▶ **TASK INSTRUCTIONS**:
[1] Reproduce the stretch of the open-source AI article from "However, establishing a" through "a meaningful way.".
[2] According to the open-source AI article, why is it hard to settle on a definition of open-source AI that everyone accepts? Answer in one to three sentences.
[3] Pick up the open-source AI article after its last sentence and keep writing.
BEGIN PASSAGE
The Open Source Initiative seeks to standardize exactly what the term means when  applied to software and operating systems. (Source: Adobe Stock)

Organization Says  Tech Industry Needs Standards for Calling Code ‘Open Source’

The term “open-source AI” is becoming increasingly popular in the tech industry, with companies like Meta committing to creating open-source general AI. However, there’s no industry-wide agreement on what “open-source AI” actually means. This lack of consensus is problematic as it could become a tool for powerful tech companies to manipulate to suit their own needs, potentially entrenching the dominance of today’s leading players, according to a story on

The Open Source Initiative (OSI), a nonprofit acting as the custodian of the Open Source Definition, is attempting to address this issue. The organization has assembled a 70-strong group of researchers, lawyers, policymakers, activists, and representatives from big tech companies to come up with a working definition of open-source AI.

However, establishing a universally acceptable definition is not straightforward. While many companies like Meta and OpenAI have released models described as open source, there’s considerable disagreement about whether these models meet the criteria. For example, some come with licenses that restrict what users can do with the models, which contradicts open-source principles. Additionally, the sheer number of components that go into today’s AI models, from training data to underlying architecture, complicates the issue, as it’s unclear which ingredients are necessary to study and modify models in a meaningful way.
END PASSAGE
BEGIN SOURCE MATERIAL
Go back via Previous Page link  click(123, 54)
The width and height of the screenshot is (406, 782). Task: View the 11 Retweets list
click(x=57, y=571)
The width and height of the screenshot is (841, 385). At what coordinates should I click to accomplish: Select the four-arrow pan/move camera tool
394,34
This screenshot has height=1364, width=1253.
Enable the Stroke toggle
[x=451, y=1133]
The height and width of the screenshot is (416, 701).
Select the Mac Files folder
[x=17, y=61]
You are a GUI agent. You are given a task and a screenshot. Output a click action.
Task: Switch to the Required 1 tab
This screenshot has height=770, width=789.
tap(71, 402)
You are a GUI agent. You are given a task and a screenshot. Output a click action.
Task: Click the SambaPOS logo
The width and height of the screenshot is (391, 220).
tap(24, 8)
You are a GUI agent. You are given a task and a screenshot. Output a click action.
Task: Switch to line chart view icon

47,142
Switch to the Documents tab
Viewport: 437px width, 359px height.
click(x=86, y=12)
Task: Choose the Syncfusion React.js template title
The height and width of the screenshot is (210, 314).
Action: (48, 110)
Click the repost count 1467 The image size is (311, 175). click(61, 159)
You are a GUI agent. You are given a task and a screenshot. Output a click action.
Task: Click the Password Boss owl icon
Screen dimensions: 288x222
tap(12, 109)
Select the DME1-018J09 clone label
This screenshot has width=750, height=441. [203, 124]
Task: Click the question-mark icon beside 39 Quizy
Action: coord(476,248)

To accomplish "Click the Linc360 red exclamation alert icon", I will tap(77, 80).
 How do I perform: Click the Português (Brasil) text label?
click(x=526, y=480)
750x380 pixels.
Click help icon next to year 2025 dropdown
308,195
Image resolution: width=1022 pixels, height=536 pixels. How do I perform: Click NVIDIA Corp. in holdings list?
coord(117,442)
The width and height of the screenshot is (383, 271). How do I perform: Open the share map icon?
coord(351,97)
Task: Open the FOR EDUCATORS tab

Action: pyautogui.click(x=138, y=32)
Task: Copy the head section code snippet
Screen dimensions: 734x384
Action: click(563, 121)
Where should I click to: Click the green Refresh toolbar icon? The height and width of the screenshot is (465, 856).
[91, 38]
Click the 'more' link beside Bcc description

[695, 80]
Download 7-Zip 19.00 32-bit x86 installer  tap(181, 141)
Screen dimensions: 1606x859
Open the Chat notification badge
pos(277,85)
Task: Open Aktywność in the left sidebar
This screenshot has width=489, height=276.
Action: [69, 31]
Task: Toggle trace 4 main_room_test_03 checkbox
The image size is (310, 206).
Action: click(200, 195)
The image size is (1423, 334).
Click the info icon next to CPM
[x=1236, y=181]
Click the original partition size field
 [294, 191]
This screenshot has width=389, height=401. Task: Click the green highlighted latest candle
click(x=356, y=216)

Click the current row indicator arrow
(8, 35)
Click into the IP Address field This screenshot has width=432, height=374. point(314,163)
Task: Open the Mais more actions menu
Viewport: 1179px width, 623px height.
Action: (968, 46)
END SOURCE MATERIAL
▶ **TASK RESPONSES**:
[1]
However, establishing a universally acceptable definition is not straightforward. While many companies like Meta and OpenAI have released models described as open source, there’s considerable disagreement about whether these models meet the criteria. For example, some come with licenses that restrict what users can do with the models, which contradicts open-source principles. Additionally, the sheer number of components that go into today’s AI models, from training data to underlying architecture, complicates the issue, as it’s unclear which ingredients are necessary to study and modify models in a meaningful way.

[2] Defining open-source AI is hard because people disagree about whether models released as open source, such as those from Meta and OpenAI, actually meet the criteria. Some come with licenses that restrict what users can do, which contradicts open-source principles. Today's models also have so many components, from training data to underlying architecture, that it is unclear which ones are needed to study and modify a model in a meaningful way.

[3]
Data availability is a major sticking point. While all major AI companies have released pretrained models, they have not shared the data sets on which these models were trained. Some argue that this seriously constrains efforts to modify and study models, automatically disqualifying them as open source.

Despite these challenges, it’s crucial for the tech industry to settle on a definition to enjoy the same benefits software developers gained from the open-source concept, such as lower costs for compliance and shared understanding.
The reluctance of companies to share training data, a key ingredient in AI model development, may be due to its value as a competitive advantage. However, not sharing training data is arguably not in the spirit of open source, and raises questions about whether it’s possible to truly study a model without knowing what information it was trained on.

There’s also a lack of clarity regarding what people hope to achieve by making AI “open source.” The community needs to decide whether it’s simply following market trends or aiming to make the market more open. The open-source community needs to coalesce around a single standard, otherwise the industry will simply ignore it and decide for itself what “open” means.